The Collective Liberty model involves four main action areas:

1. Breaking Down Silos. We work to increase trust and create space for collaboration through multidisciplinary and multi-jurisdiction trainings, serving as objective facilitators and trainers. For example: We’ve trained over 2,500 law enforcement officers, partnering with expert officers in the field to ground our data and best practices in their daily reality. We’ve trained over 3,000 AML professionals, empowering them to use cutting edge technology and actionable data to inform their internal detection and investigation practices to help end human trafficking.

2. Elevating Local Heroes. We identify and connect people who want to work together towards disrupting trafficking networks – ensuring they are operating in culturally-nuanced, victim-informed ways. No individual city or actor should be reinventing the wheel alone – we connect similarly situated disruption actors to one another, to collaborate, share resources, and learn from one another. Simultaneously, we support their adoption of best practices across jurisdictions.

3. Thinking Outside the Box. We work to bring in groups that have historically not been considered major change-makers in the fight against trafficking (like civil code enforcement and health inspectors, hotel front desk staff, bank tellers, and airline ticketing agents, to name a few), and we create market disrupting resources and tools that are tailored to produce sustainable results based on survivor voice and the lived experience of the field.

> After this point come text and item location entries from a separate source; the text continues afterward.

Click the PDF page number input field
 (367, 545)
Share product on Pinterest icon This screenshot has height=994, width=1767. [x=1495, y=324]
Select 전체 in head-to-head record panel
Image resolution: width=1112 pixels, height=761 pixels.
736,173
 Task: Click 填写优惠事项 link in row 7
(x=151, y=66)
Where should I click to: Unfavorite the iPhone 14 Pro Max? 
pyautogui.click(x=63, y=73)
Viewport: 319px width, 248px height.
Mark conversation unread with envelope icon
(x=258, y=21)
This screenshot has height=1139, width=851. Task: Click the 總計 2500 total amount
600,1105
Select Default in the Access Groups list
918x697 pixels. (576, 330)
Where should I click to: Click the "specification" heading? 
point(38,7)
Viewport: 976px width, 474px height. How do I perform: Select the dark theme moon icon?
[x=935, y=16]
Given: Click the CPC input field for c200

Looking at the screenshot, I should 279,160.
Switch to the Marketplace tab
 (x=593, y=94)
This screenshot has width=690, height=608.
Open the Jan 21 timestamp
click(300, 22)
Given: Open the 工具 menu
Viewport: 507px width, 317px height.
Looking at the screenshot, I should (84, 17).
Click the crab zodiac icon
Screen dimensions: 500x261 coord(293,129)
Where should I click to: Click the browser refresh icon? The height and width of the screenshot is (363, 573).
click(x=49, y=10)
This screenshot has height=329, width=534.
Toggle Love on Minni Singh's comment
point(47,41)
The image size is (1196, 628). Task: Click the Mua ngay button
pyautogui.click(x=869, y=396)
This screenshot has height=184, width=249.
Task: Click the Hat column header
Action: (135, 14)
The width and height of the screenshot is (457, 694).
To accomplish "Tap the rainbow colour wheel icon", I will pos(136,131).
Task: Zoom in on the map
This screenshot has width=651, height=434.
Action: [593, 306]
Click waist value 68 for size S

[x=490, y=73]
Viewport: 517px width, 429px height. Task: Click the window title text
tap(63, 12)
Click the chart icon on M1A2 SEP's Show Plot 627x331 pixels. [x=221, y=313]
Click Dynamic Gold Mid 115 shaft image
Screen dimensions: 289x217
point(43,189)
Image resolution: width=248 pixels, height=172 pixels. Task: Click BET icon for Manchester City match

4. Challenging the Narrative. We seek to help the public gain a more nuanced understanding of the different types of trafficking and counter false or sensationalized narratives in media and entertainment that legitimize behaviors and views that contribute to trafficking. This can involve providing concrete, actionable data to newsmedia, as well as connecting them to sources with lived-experience on the trafficking stories they’re reporting; or creating media and writing letters to the editor to challenge misleading narratives. We also engage in grassroots mobilizing and digital media around anti-trafficking awareness and information sharing.